--- begin Given passage ---

Qwest Communications and U S West Announce Strategic Merger to Create $65 Billion Worldwide Company

DENVER, July 18, 1999 - Qwest Communications International Inc. (Nasdaq: QWST) and

U S WEST, Inc. (NYSE: USW) today agreed to a strategic merger creating an aggressive competitor that will offer customers in the United States and worldwide more choice and greater access to next-generation broadband Internet and telecommunications services.

The combination of Qwest and U S WEST, to be named Qwest Communications International Inc., will bring together the world's most advanced network providing broadband Internet communications - from Qwest - with the most innovative local communications and the nation's leader in providing high-speed Internet access through advanced DSL (Digital Subscriber Line) technology - from U S WEST.

Qwest and U S WEST together will have a $65 billion market capitalization; $18.5 billion of pro forma year-2000 revenue; and $7.4 billion of pro forma year-2000 EBITDA (earnings before interest, taxes, depreciation and amortization). The transaction will be accounted for as a purchase and is structured to be tax-free to U S WEST shareowners to the extent of the Qwest stock delivered in the transaction.

--- end Given passage ---
--- begin Dataset extract ---

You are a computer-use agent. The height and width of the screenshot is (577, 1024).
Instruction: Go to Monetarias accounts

--- end Dataset extract ---
--- begin Dataset extract ---

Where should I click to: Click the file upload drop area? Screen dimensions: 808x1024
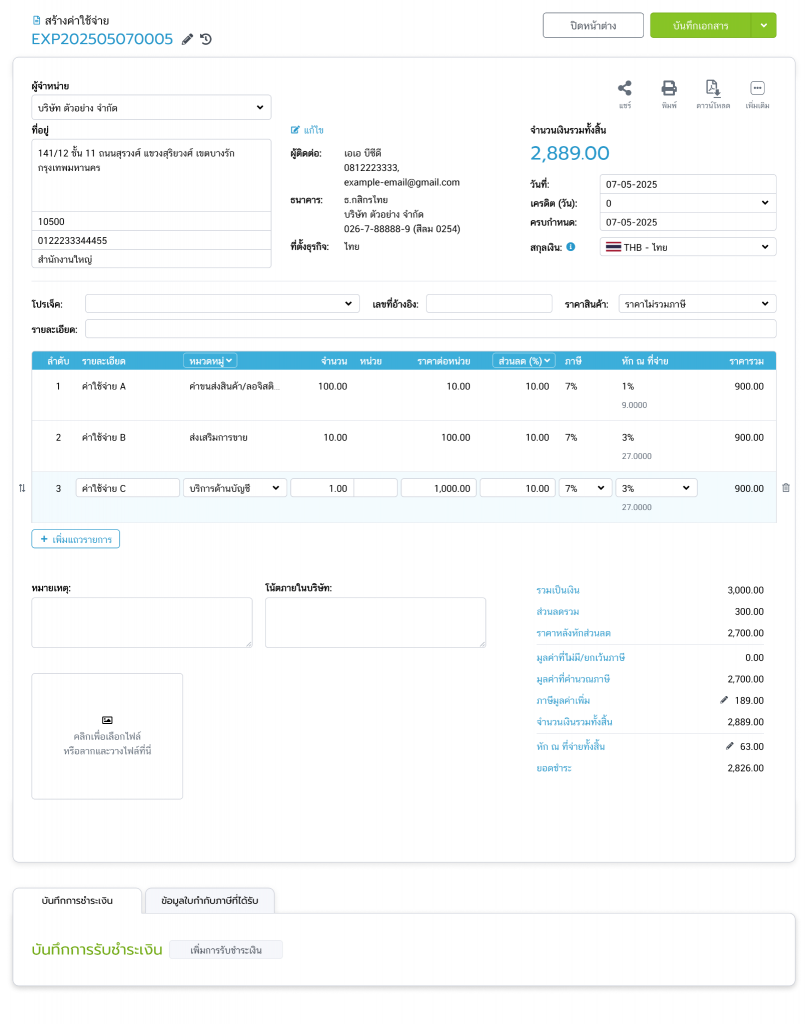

--- end Dataset extract ---

▶ [Exercise requirements]
A. Please quote the stretch from "Qwest and U S WEST together" through "in the transaction." in the Qwest and U S WEST merger announcement, word for word.
B. Continue the Qwest and U S WEST merger announcement past its final sentence.

▶ [Solved problems]
A.
Qwest and U S WEST together will have a $65 billion market capitalization; $18.5 billion of pro forma year-2000 revenue; and $7.4 billion of pro forma year-2000 EBITDA (earnings before interest, taxes, depreciation and amortization). The transaction will be accounted for as a purchase and is structured to be tax-free to U S WEST shareowners to the extent of the Qwest stock delivered in the transaction.

B.
The combined company expects to realize revenue synergies of $12 billion over a five- and-one-half-year period after closing. There also would be financial and operational scale and scope through lower unit costs realized by serving an expanding base of more than 29 million customers, including U.S. and European multinational firms. It is expected that the combination will be accretive to Qwest's earnings per share in the first year following completion of the transaction.

Separately, Qwest announced that it had withdrawn its offer to acquire Frontier Corporation. U S WEST also announced that it had terminated its merger agreement with Global Crossing.

The top executive position in the new company will be held by Joseph P. Nacchio, who will continue as Chairman and CEO of Qwest. Solomon D. Trujillo, now Chairman, President and CEO of U S WEST, will be a Chairman of Qwest and president of the combined company's broadband local and wireless business.

Mr. Nacchio, Mr. Trujillo and Philip F. Anschutz, now the Chairman of the Board of Qwest, will form an Office of the Chairman of the new company, which will oversee general corporate strategy, annual budgets and goals, as well as approval of any acquisition or disposition of a business, and the allocation of capital resources. Mr. Anschutz will serve as non-executive Chairman of the combined company's 14-member Board of Directors, which will be represented equally by the two companies, including Messrs. Nacchio and Trujillo.

Mr. Anschutz said, "I am proud to announce the merger of two very different industry leaders, Qwest and U S WEST, into what will be the most technologically advanced, aggressive and complete Internet-communications company in America. It is a merger of powerful symmetry bringing together the most advanced, broadband fiber-optic system with the most technologically advanced local communications company."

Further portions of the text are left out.